At dinnertime as a child, Maria Sanchez took it for granted that her mother and father would join her around the table virtually every evening to share the day’s experiences. Most summers, one or both parents would be off, and the family would depart for lengthy, often exciting vacations. Before long, the young girl realized that she had it better than most of her friends. And eventually she figured out why: her mom and dad were professors, her friends’ parents worked in business.
Maria Sanchez never forgot the happy work-life balance her parents had achieved—or the satisfaction they derived from influencing students’ minds. After several years with a Big Four accounting firm in which home was usually a hotel room somewhere, she too found herself yearning to make a lasting impact on the next generation. She decided to become a professor too.
“Being able to help students is something I knew I would really enjoy,” she says. “And I do.”
Flexibility and balance have a different meaning for her at this stage of life. These days, she can often be found running errands on a Tuesday morning, while Saturday might be swallowed up with research work or grading papers.
“I still work the same number of hours as I did,” says Dr. Sanchez, “but with flexibility. I enjoy a work-life balance that comes with a career in academia.”
All that, plus she gets to avoid rush hour on the busy roads around Philadelphia.
More importantly, she gets to influence students on career and academic decisions as she interacts with them in the classroom and in her office. “Several students in my auditing class told me they made the choice to enter public accounting based on my class,” she reports.

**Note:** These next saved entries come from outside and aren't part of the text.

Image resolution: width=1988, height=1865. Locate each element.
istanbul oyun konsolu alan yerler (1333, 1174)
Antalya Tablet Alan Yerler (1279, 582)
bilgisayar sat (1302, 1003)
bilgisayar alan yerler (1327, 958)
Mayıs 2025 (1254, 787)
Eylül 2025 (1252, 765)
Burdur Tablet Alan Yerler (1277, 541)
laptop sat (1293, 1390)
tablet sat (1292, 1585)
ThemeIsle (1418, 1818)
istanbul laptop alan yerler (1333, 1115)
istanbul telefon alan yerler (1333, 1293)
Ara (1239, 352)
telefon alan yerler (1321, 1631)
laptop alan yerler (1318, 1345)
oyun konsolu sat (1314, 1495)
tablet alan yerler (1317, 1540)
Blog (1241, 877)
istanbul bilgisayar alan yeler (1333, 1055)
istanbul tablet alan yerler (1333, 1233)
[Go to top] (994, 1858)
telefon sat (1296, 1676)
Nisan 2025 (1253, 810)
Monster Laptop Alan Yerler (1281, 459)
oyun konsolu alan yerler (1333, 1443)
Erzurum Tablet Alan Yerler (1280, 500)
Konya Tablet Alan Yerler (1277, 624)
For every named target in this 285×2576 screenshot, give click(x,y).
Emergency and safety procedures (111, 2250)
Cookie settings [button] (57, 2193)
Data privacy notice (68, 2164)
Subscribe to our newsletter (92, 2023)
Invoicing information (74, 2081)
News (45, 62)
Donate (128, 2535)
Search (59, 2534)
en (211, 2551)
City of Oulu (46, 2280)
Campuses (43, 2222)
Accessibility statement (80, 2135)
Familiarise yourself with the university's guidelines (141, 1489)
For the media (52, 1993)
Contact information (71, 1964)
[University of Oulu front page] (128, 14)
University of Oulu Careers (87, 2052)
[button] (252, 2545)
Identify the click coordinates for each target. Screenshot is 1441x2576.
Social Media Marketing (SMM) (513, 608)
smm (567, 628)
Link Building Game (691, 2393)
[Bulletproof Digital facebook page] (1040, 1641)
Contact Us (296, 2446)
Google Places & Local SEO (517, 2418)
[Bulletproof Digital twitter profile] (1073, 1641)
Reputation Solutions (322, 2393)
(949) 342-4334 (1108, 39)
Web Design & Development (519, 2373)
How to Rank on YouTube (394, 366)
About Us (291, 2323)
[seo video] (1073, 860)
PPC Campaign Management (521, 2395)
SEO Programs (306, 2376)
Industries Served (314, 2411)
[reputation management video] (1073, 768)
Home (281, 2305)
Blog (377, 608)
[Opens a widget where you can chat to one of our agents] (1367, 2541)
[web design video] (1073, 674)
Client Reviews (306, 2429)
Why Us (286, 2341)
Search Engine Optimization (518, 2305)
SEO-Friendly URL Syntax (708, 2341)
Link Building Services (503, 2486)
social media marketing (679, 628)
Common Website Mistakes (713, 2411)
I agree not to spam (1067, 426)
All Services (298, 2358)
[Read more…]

But guiding young people to career choices is only the beginning. Students are often in the dark about how to conduct themselves on a job interview. “They’ll come in and ask me how to handle interview questions, and while I do that, I also show them how to ask the right questions also.”
One graduate student in accounting is even more indebted to Professor Sanchez. “He was in one of my courses, and I realized he was a very good candidate for an AICPA scholarship. He didn’t even know they existed, and I showed him how to get one.”
The student now has his Masters, and still sends Dr. Sanchez regular news about his career progress. He will soon be able to track hers too—her second research paper has been accepted for 2004 publication in one of her field’s prominent journals.
The dream continues…
Dr. Sanchez has recorded several personal and professional milestones: marriage, motherhood, publications, tenure and promotion to Professor of Accounting at Rider University. She has been named to numerous fellowships and earned honors for her research, and she has spoken at PhD Project conferences. Dr. Sanchez is Director of the Masters of Accounting program and faculty advisor to the Rider Accounting Society.